=== Extract provided ===

# What if we LIKE the Cold?!



## arsenal (Aug 19, 2009)

I just wanted to do a quick missive about how many places I find people talking about how cold it is in Canada and how one should understand this before thinking of moving there...

I grew up in California. I have spent my life moving steadily north (arrived in Pennsylvania last year). My favorite New Years celebration in memory was spent on a bridge over the Chicago river when the temp was hovering around -5 F.

If Novosibirsk was in an English-speaking country, or if Iqaluit was a bigger city, I'd seriously consider them. As it is, Canada seems the best avenue for really getting my chill on.

Anyone else think the cold part is a draw rather than a drawback?


----------



## Auld Yin (Mar 10, 2009)

There's no doubt many new immigrants find the cold, snowy winters quite disconcerting. They come thinking they know cold but quickly find out they don't know jack about Canadian winters. Winters are long in most of Canada and the only place with much relief is, of course, the very southern west coast, although winters there are very wet and miserable, much like the UK.
Involvement in winter activities is the answer but many just hunker down from November until March and gripe, whine and moan about the cold.


----------



## arsenal (Aug 19, 2009)

Auld Yin said:


> Winters are long in most of Canada and the only place with much relief is, of course, the very southern west coast, although winters there are very wet and miserable, much like the UK.


You must be mistaken. Nothing is more miserable than 11 months of parched hot dryness in California. A 365-day deluge or a 12-month frost would be a welcome experience in my life these days :clap2:


----------



## fiona705 (Sep 2, 2009)

I love the cold & snow!!!! 

Instead of spending a fortune for a weeks ski holiday in Switzerland, Austria, Finland - we can now drive 30 mins to our local ski hill & ski most weekends for - if we are lucky - 4 months of the year. Last winter I got a gob as ski lift attendant so I was outside all winter & loved it.

I admit Ive only been living in Canada for 2 years so the snow is still a novelty - but at least we get a white Christmas - something I never knew in England.

regards

Fiona


----------



## oddball (Aug 1, 2007)

My family and I left England on an early Novenber day , the skies were blue and the garden still full of roses and bright red poppies , we had our welcome in Canada with blowing snow and below zero temperatures , a trip to the local stores to outfit us all in typical Canadian attire and all was well . The children took to it like ducks to water , enjoying the skating and downhill sledding , my biggest suprise was what lousy drivers in the snow Canadians were , one would think it was the first snow they had encountered with cars in ditches etc . The only thing i found strange was the tendency toward the lack of 4 seasons , you only realy get 2 in Canada , bloody cold or stinking hot , although that was belied on my recent trip back , there was no summer as such , just spasmodic outbursts of sun , even the grass did not turn brown on most front lawns .


----------



## fiona705 (Sep 2, 2009)

oddball said:


> My family and I left England on an early Novenber day , the skies were blue and the garden still full of roses and bright red poppies ,
> **
> I must admit I miss the mild UK weather - just for the garden - here its 5 months under snow - cant do much gardening in that!!!!!
> 
> ...


** true again - hot & humid then 'oh my god Its -25'


----------

===

:: Stated exercise ::
Summarize the forum thread above about liking the cold in Canada in two sentences.

=== Dataset excerpt ===

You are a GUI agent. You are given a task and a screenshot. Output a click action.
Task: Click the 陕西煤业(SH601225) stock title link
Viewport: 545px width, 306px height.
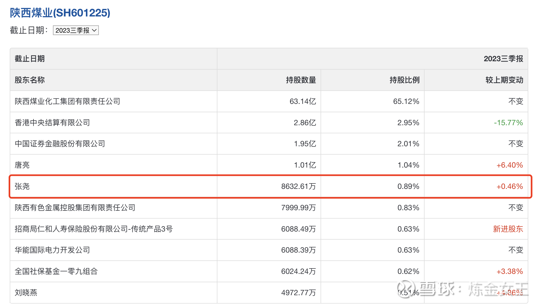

===

:: Task answer ::
A poster who grew up in California and has moved steadily north asks whether anyone else sees Canada's cold as a draw rather than a drawback. One reply says many new immigrants find the long winters disconcerting and that taking part in winter activities is the answer, while others say they love the snow for local skiing and a white Christmas, or recall children taking to skating and sledding, though one notes Canada really has only two seasons, bloody cold or stinking hot.